Crossover junction endonuclease MUS81 is an enzyme that in humans is encoded by the MUS81 gene.

In mammalian somatic cells, MUS81 and another structure specific DNA endonuclease,  XPF (ERCC4), play overlapping and essential roles in completion of homologous recombination.  The significant overlap in function between these enzymes is most likely related to processing joint molecules such as D-loops and nicked Holliday junctions.

Meiosis
MUS81 is a component of a minor chromosomal crossover (CO) pathway in the meiosis of budding yeast, plants and vertebrates.  However, in the protozoan Tetrahymena thermophila, MUS81 appears to be part of an essential (if not the predominant) CO pathway.  The MUS81 pathway also appears to be the predominant CO pathway in the fission yeast Schizosaccharomyces pombe.

The relationship of the CO pathway to the overall process of meiotic recombination is illustrated in the accompanying diagram.  Recombination during meiosis is often initiated by a DNA double-strand break (DSB).
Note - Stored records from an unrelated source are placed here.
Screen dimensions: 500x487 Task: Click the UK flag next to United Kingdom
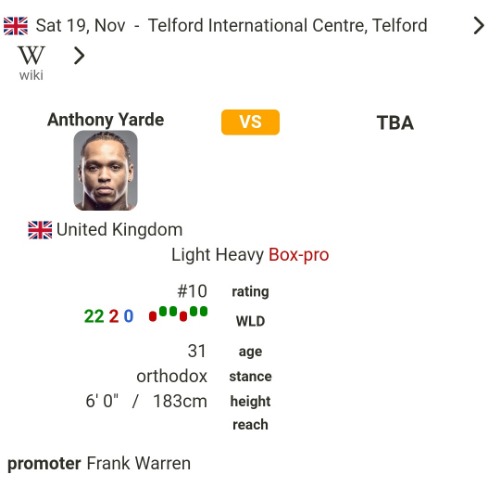40,230
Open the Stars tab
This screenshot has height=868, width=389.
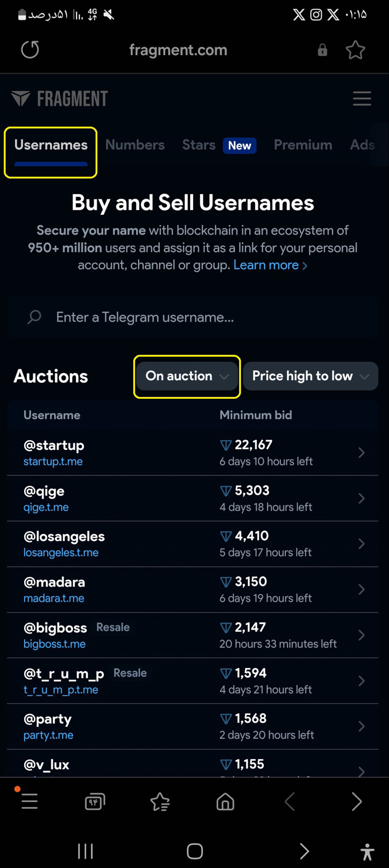pos(199,145)
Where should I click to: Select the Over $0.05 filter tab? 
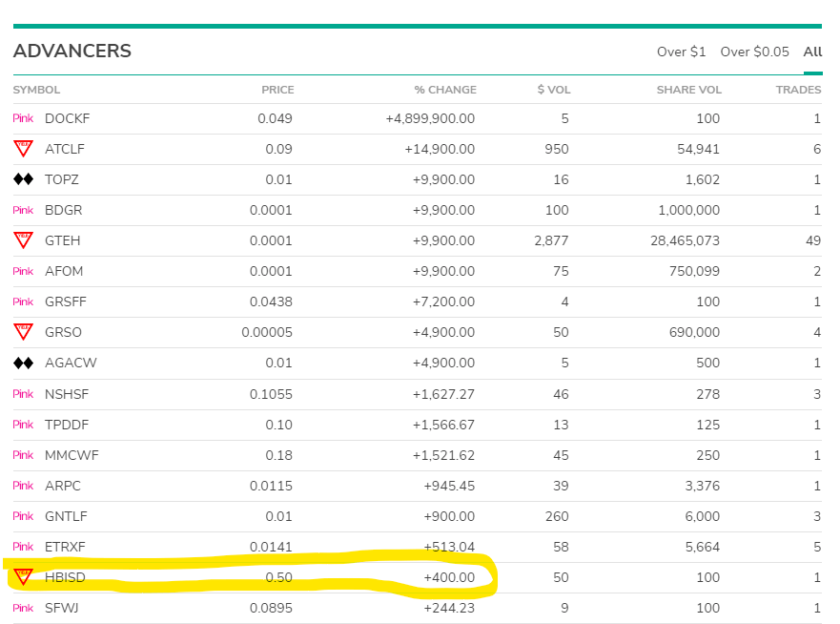tap(754, 52)
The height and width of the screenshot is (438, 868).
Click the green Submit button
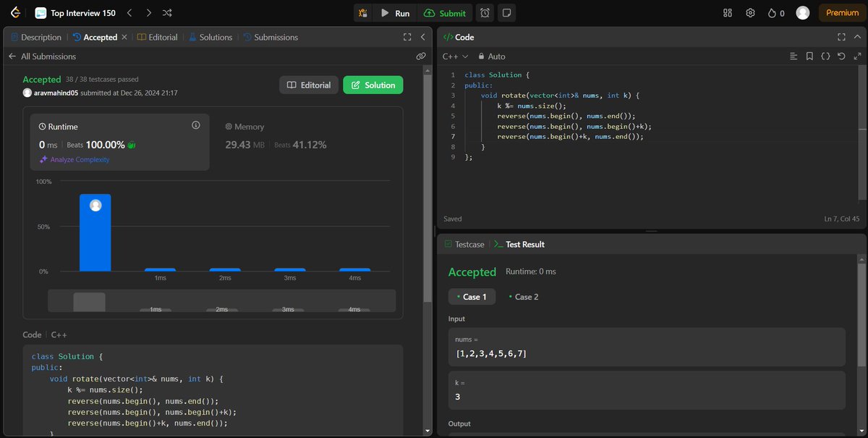coord(445,12)
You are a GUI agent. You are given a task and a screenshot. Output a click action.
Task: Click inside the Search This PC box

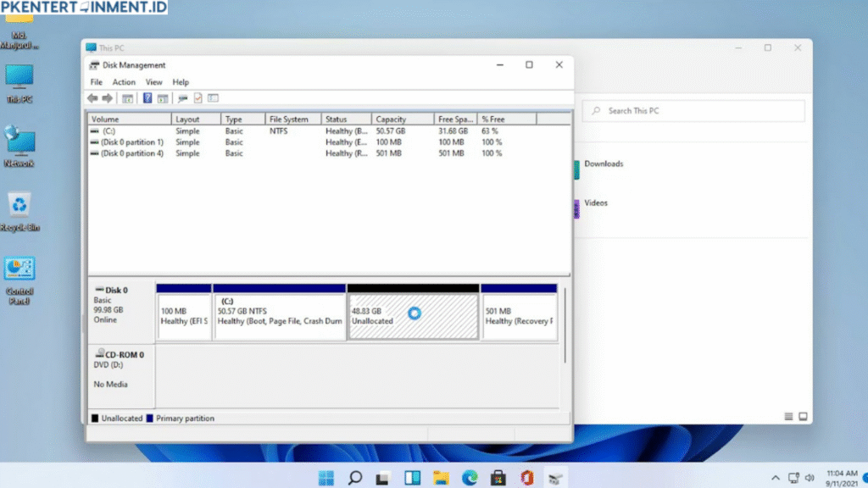695,110
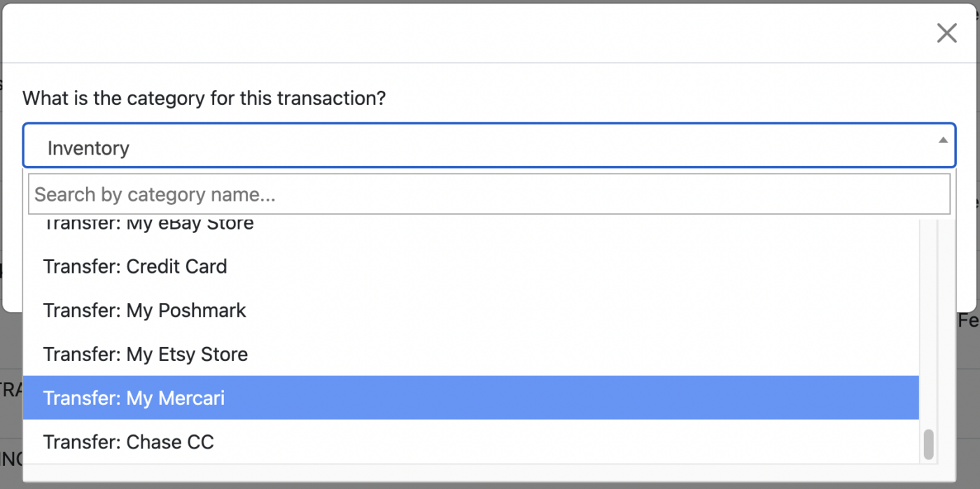Select Transfer: My eBay Store
The image size is (980, 489).
148,222
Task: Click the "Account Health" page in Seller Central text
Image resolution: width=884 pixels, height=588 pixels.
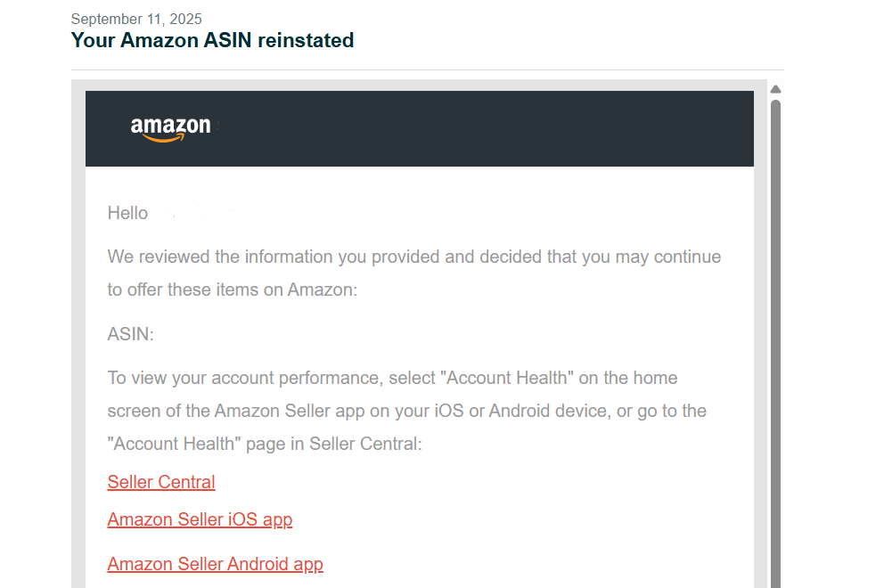Action: point(265,444)
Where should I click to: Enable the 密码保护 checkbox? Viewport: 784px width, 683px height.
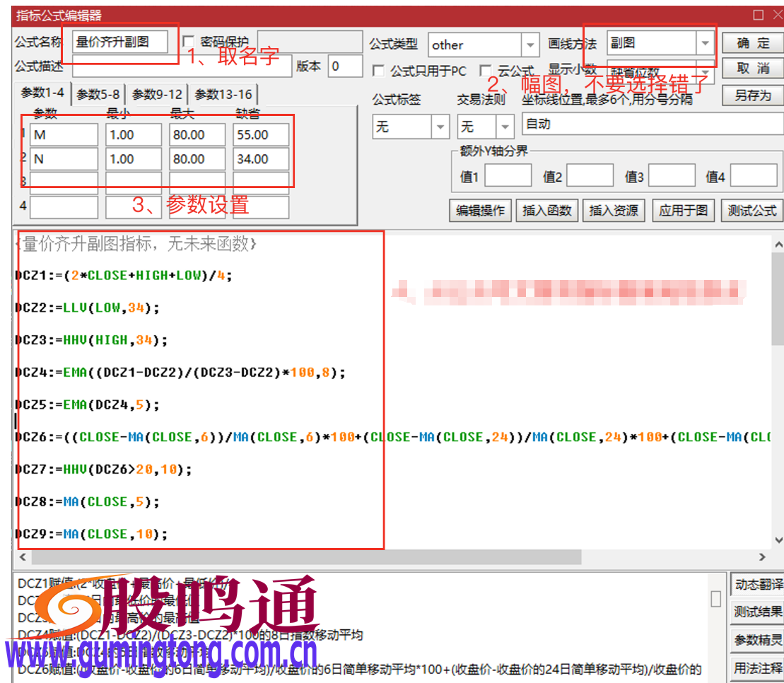(x=189, y=42)
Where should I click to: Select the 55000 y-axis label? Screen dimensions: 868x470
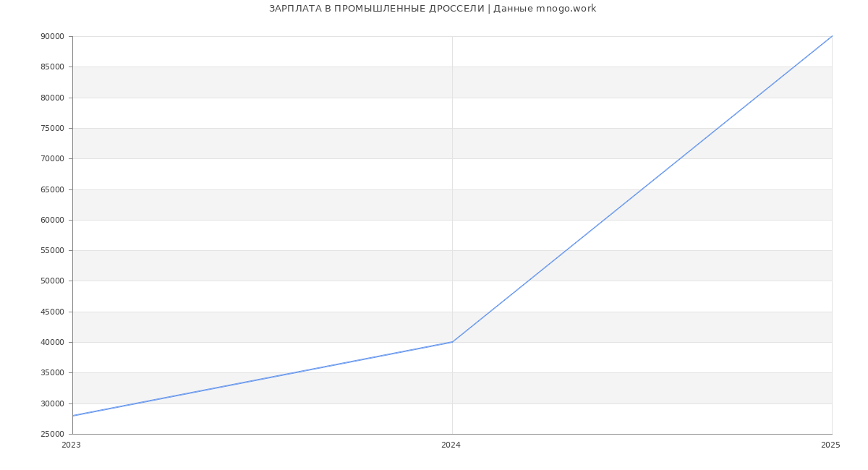click(x=52, y=251)
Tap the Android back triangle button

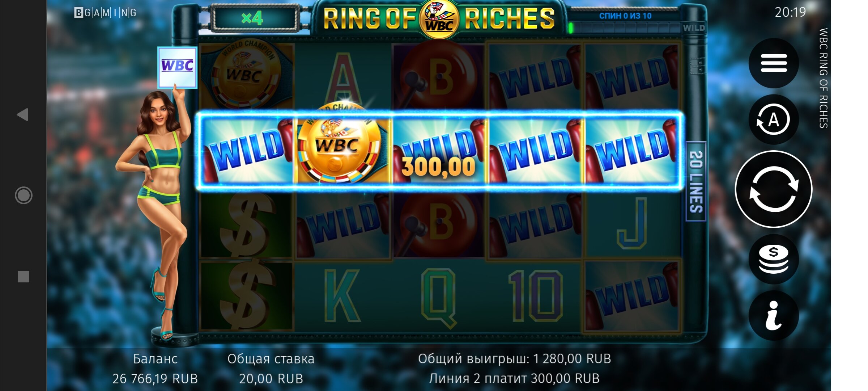[23, 114]
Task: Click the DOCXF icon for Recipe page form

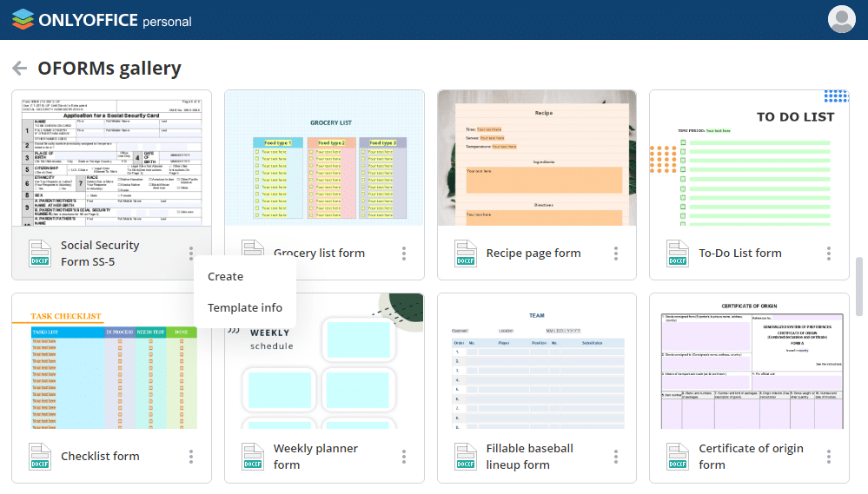Action: [466, 253]
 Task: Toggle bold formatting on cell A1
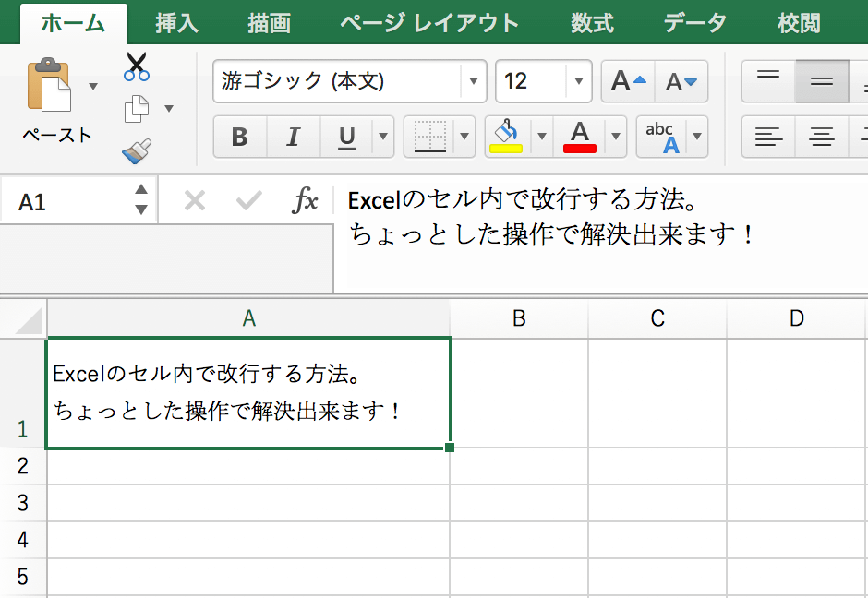[239, 137]
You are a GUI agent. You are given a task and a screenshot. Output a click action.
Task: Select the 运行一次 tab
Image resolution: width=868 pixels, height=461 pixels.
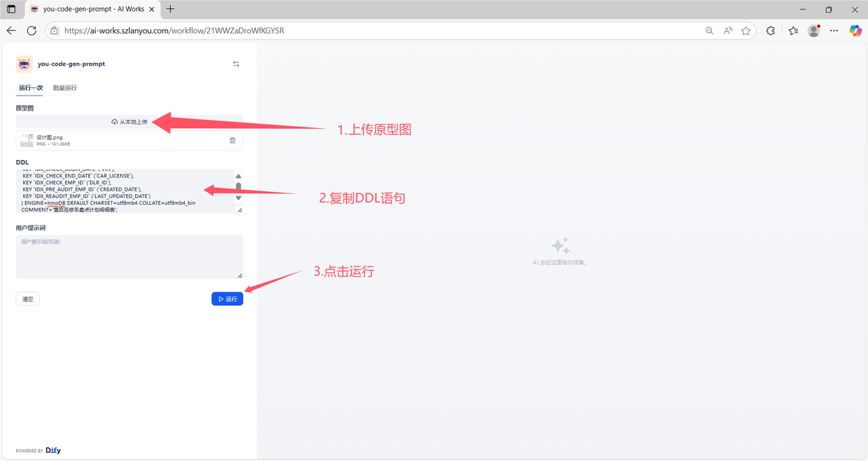30,87
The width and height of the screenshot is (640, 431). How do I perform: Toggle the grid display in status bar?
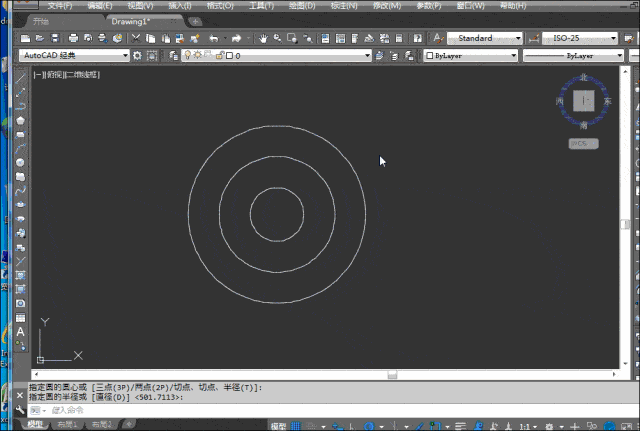(x=296, y=426)
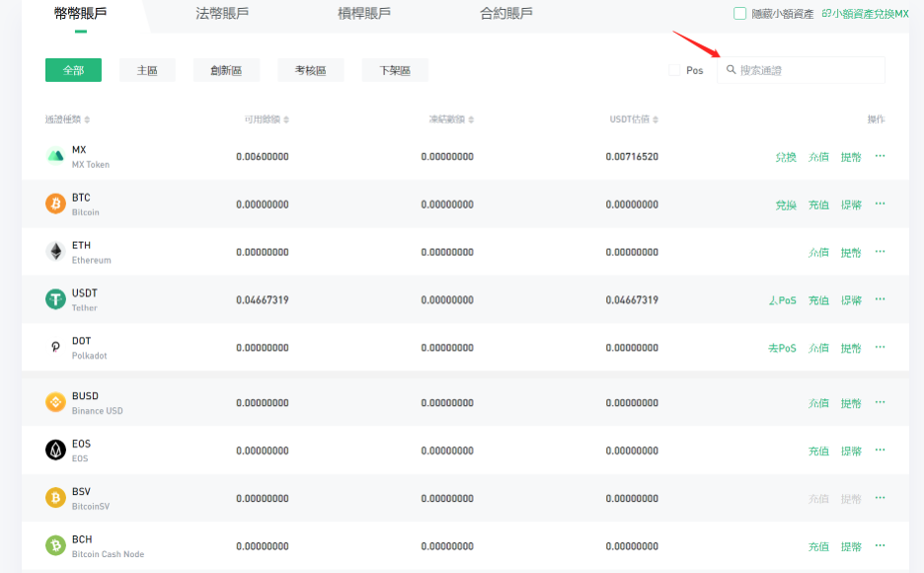924x573 pixels.
Task: Select the 創新區 filter button
Action: point(226,70)
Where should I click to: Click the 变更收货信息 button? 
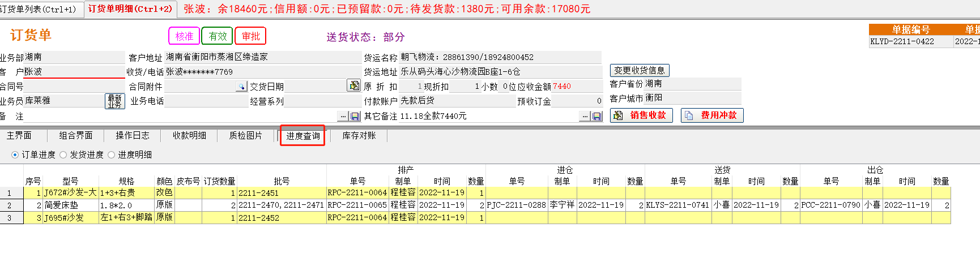pyautogui.click(x=640, y=70)
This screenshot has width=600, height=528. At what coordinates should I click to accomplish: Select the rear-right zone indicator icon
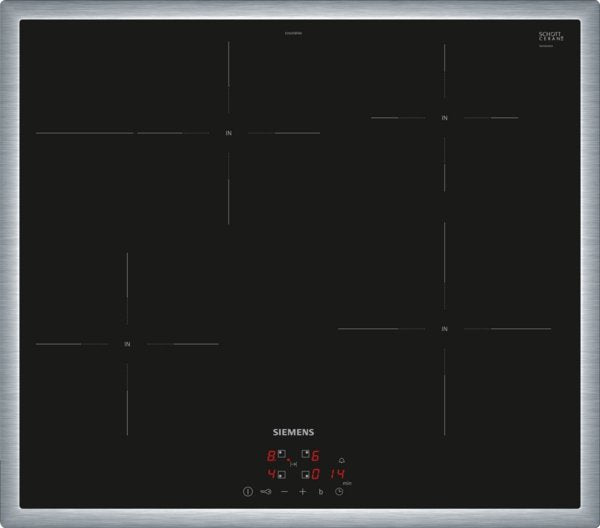tap(305, 454)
During recombination, sections of DNA at the 5' ends of the break are cut away in a process called resection. In the strand invasion step that follows, an overhanging 3' end of the broken DNA molecule "invades" the DNA of an homologous chromosome that is not broken forming a displacement loop (D-loop). After strand invasion, the further sequence of events may follow either of two main pathways, leading to a crossover (CO) or a non-crossover (NCO) recombinant (see Genetic recombination).  The pathway leading to a CO involves a double Holliday junction (DHJ) intermediate. Holliday junctions need to be resolved for CO recombination to be completed.

MUS81-MMS4, in the budding yeast Saccharomyces cerevisiae, is a DNA structure-selective endonuclease that cleaves joint DNA molecules formed during homologous recombination in meiosis and mitosis.  The MUS81-MMS4 endonuclease, although a minor resolvase for CO formation in S. cerevisiae, is crucial for limiting chromosome entanglements by suppressing multiple consecutive recombination events from initiating from the same DSB.

Mus81 deficient mice have significant meiotic defects including the failure to repair a subset of DSBs.

Interactions 

MUS81 has been shown to interact with CHEK2.